Ma su questo accordo – probabilmente non “grande”, certamente “un passo avanti” – aleggia lo spettro del fallimento. Il Senato americano, a maggioranza repubblicana, è infatti pronto ad affondarlo negando la ratifica da parte del paese che da solo emette un quinto di tutti i gas serra rilasciati in atmosfera. “Ammazzeremo questa legge”, ha dichiarato il senatore repubblicano Chuck Hegel, con un gioco di parole con la parola inglese “bill” che significa legge, ma è anche il nome del presidente Clinton.
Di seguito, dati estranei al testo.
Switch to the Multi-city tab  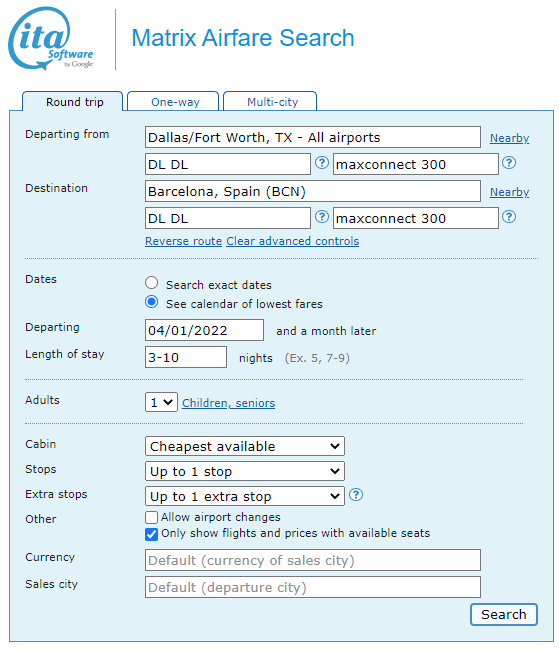coord(270,102)
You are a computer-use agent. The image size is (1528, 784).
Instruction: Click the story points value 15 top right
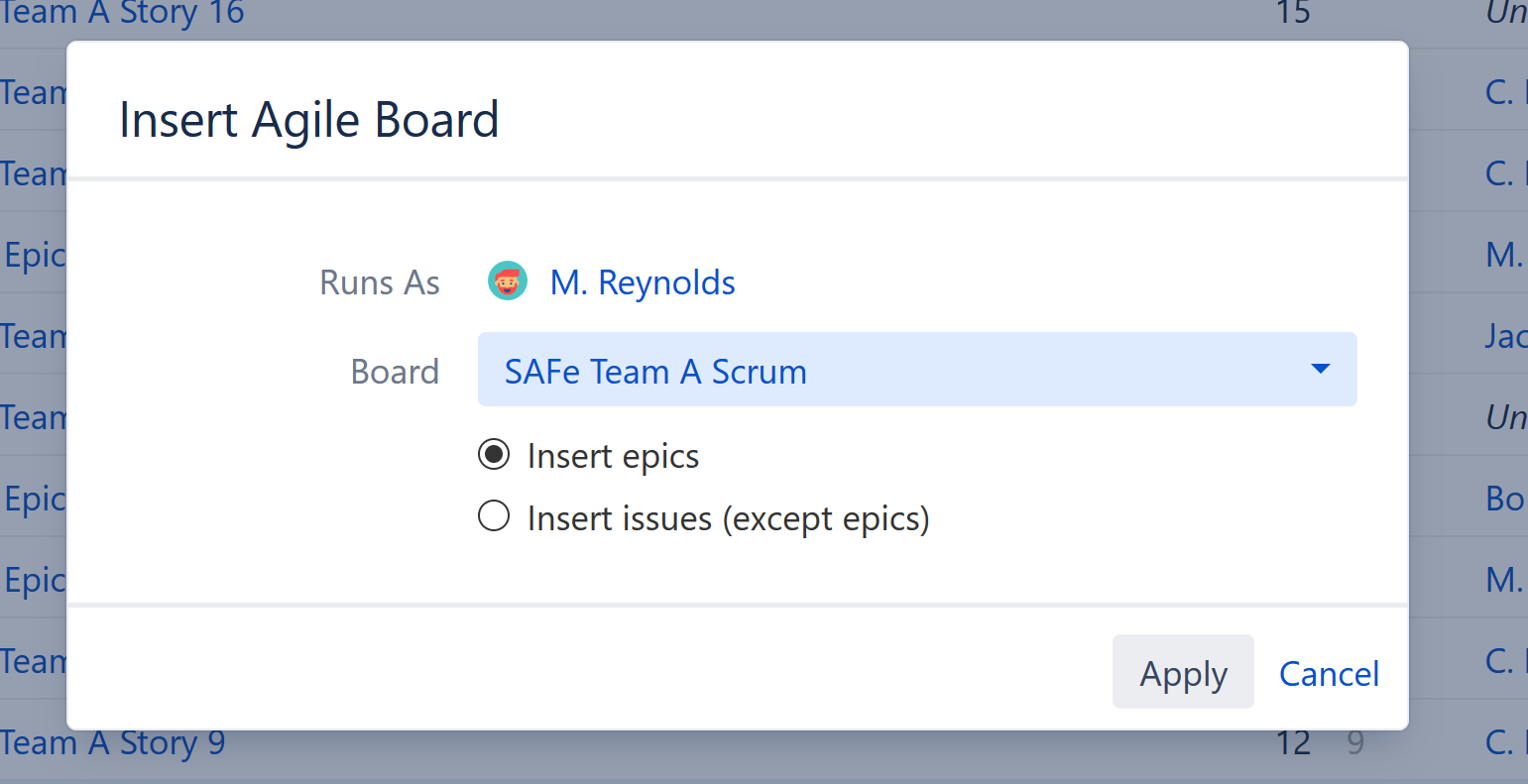point(1292,13)
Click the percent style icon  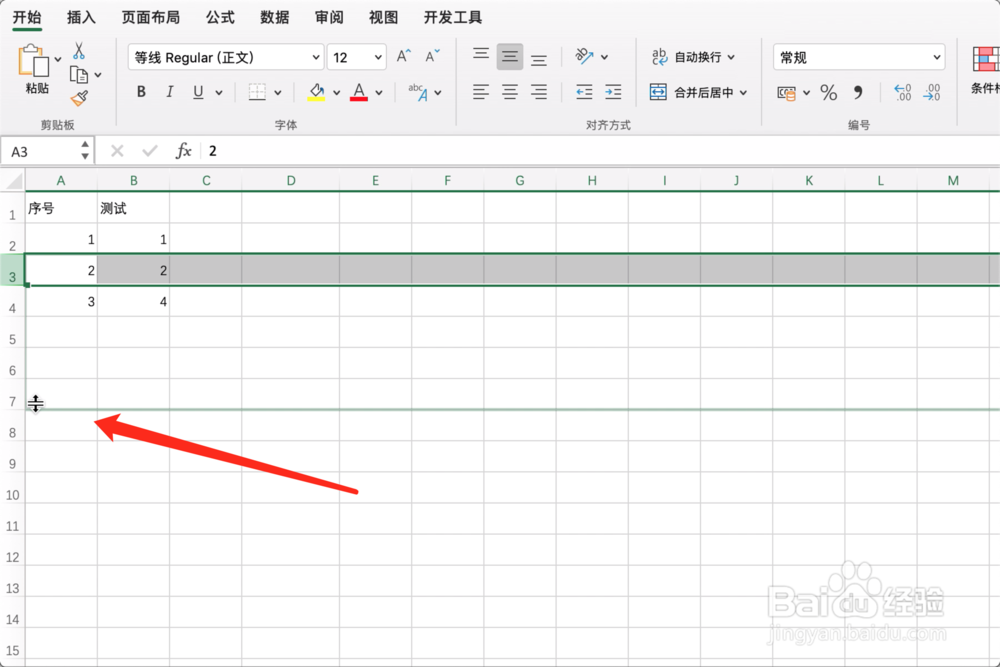(x=828, y=92)

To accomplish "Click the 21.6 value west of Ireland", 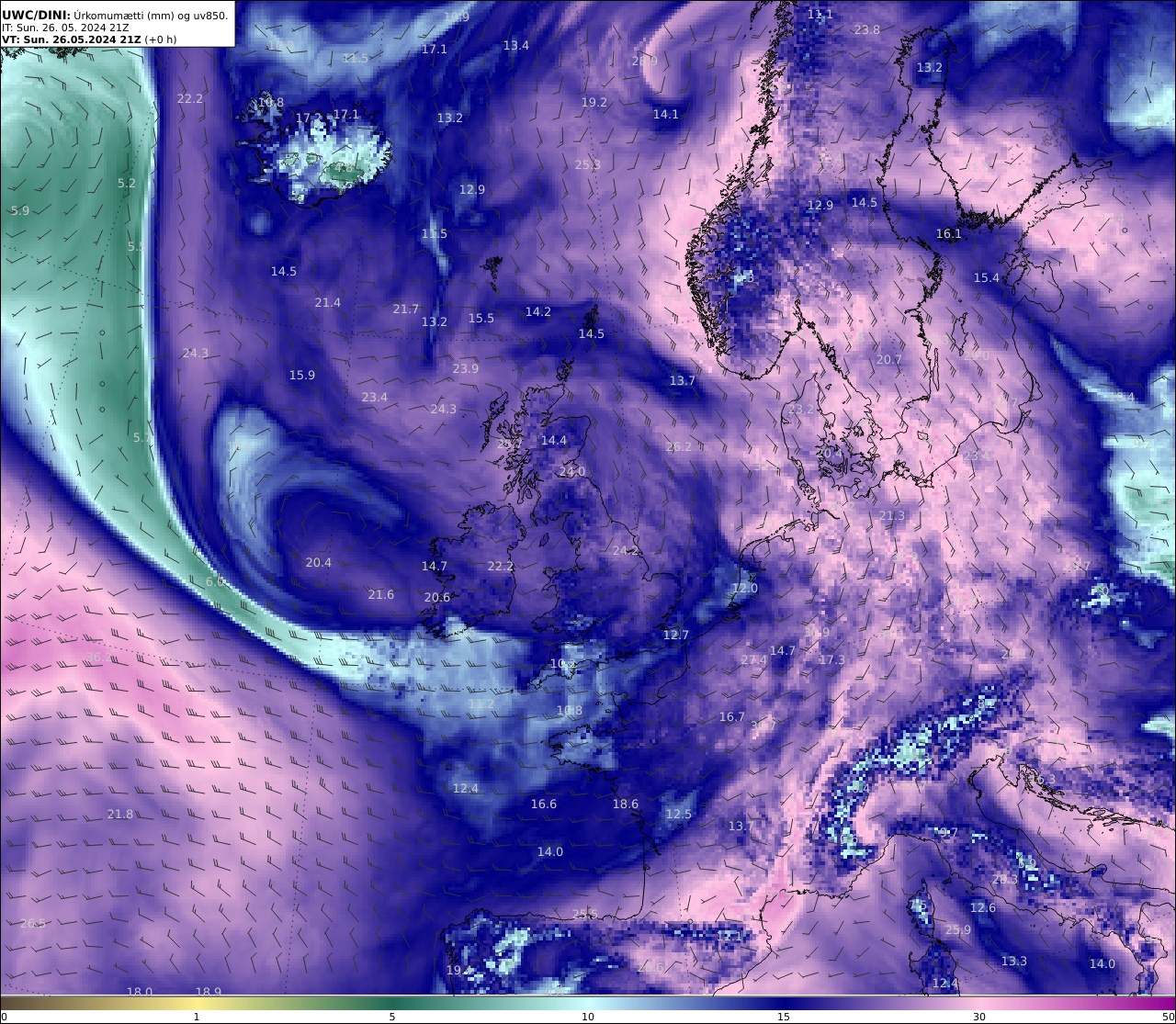I will coord(380,595).
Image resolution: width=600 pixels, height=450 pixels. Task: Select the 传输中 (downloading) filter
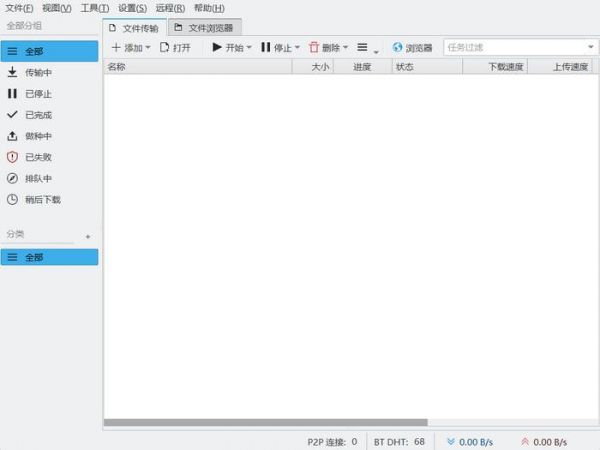click(38, 72)
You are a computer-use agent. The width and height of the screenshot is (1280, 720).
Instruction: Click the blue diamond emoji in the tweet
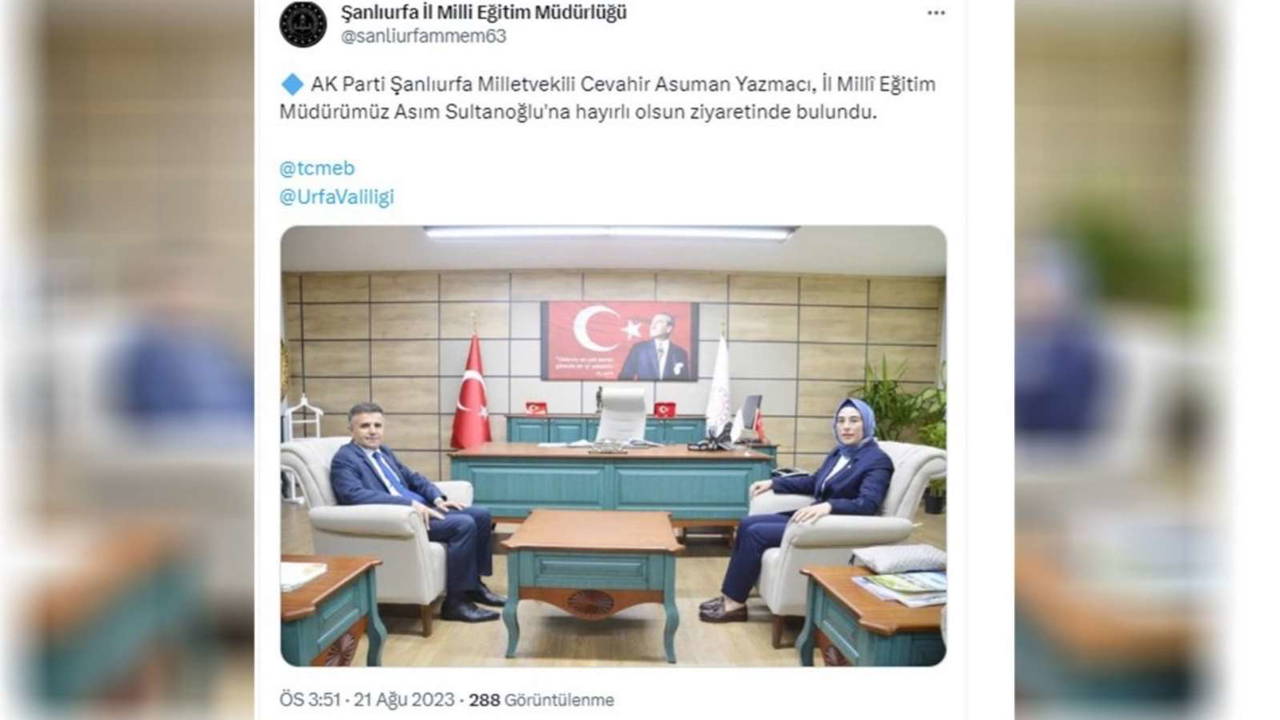291,85
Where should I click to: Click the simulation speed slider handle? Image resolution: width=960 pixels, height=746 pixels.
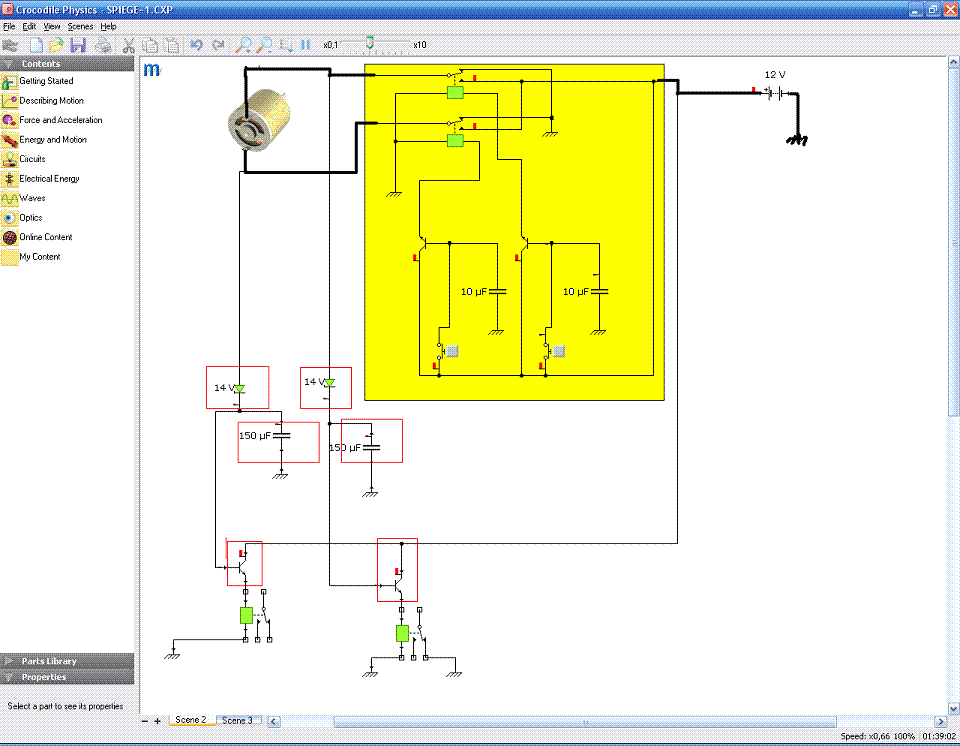tap(370, 44)
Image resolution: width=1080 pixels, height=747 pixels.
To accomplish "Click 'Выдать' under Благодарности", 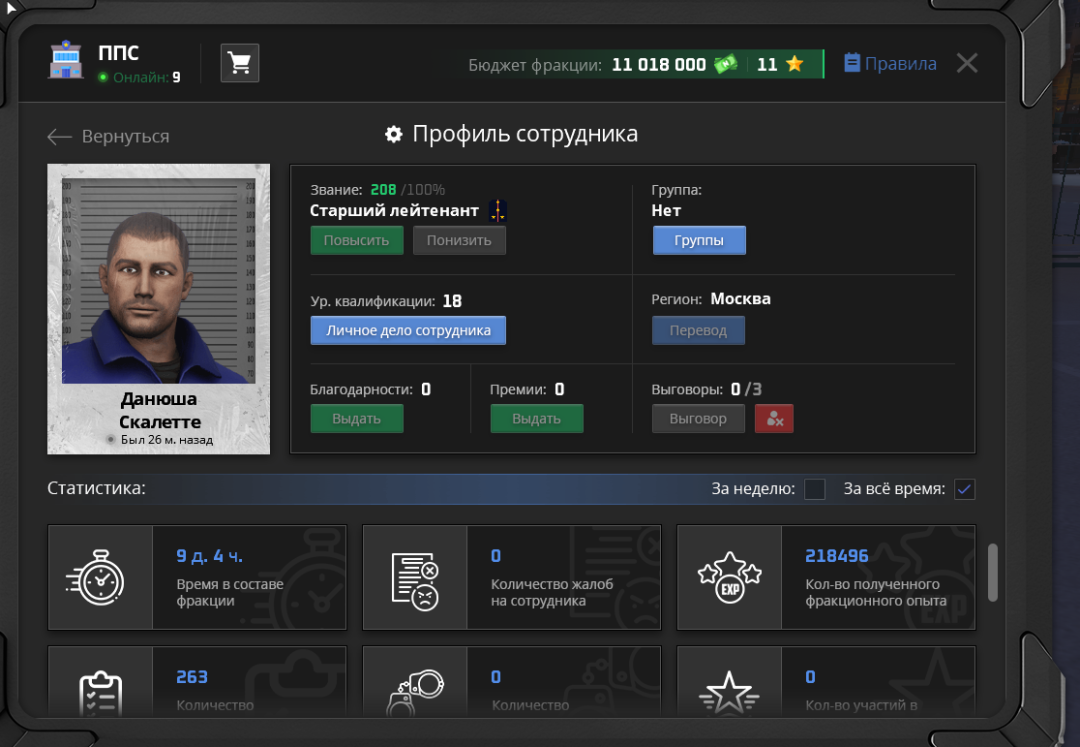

I repubblicani non approvano l’abbandono della posizione americana che si limitava a proporre la stabilizzazione dei gas serra e soprattutto che ciò sia avvenuto senza che anche Cina e India venissero vincolati a precisi obiettivi di riduzione. Sullo sfondo, tuttavia, c’è una grossa componente di scetticismo nei confronti della effettiva consistenza del riscaldamento della Terra, un atteggiamento che assume spesso i contorni di una vera e propria ossessione antiscientifica. Nel suo rapporto speciale sul “Global Warming”, il settimanale inglese New Scientist ha paragonato questa paranoia alle teorie scientifiche che primeggiavano nell’Urss di Stalin affermando la consistenza di una “genetica marxista”. Spazzatura ideologica, ovviamente, ma con enormi conseguenze negative per lo sviluppo della scienza sovietica. Solo che qui non è più una semplice questione del “socialismo in un solo paese”.